Task description
Of all the lines below, output only those starting at the one with "Given: Click the" and ending at the one with "This screenshot has width=406, height=304.", both ends included, exactly as written.

*** Opening Provided data ***

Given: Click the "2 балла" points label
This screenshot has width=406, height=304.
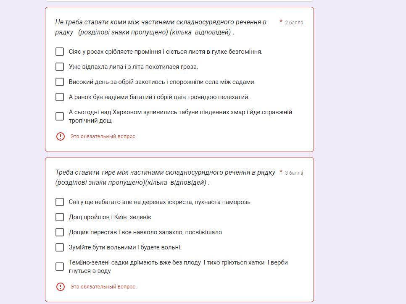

*** Closing Provided data ***
*** Opening Provided data ***

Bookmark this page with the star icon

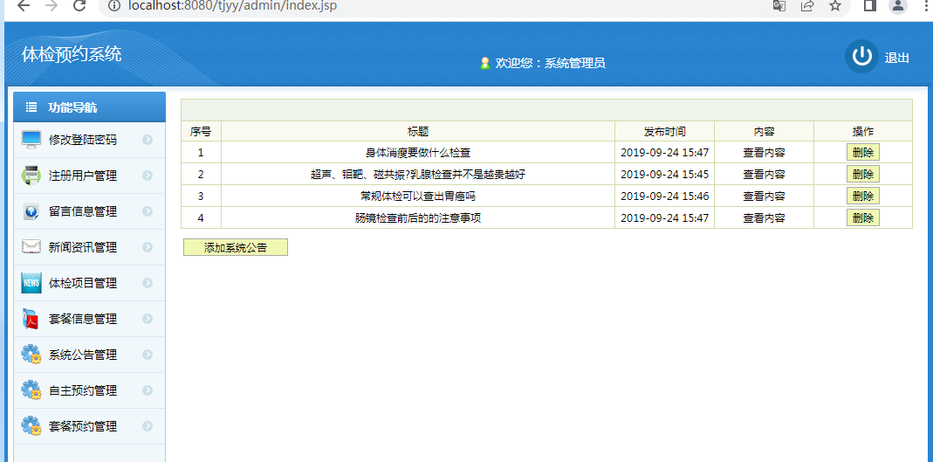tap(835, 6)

*** Closing Provided data ***
*** Opening Provided data ***

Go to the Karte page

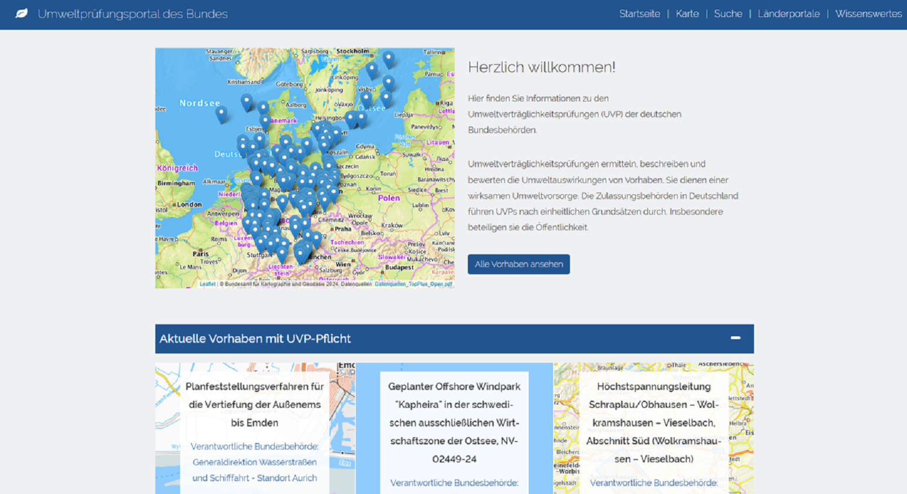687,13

*** Closing Provided data ***

Result of this exercise
Given: Click the "2 балла" points label
This screenshot has width=406, height=304.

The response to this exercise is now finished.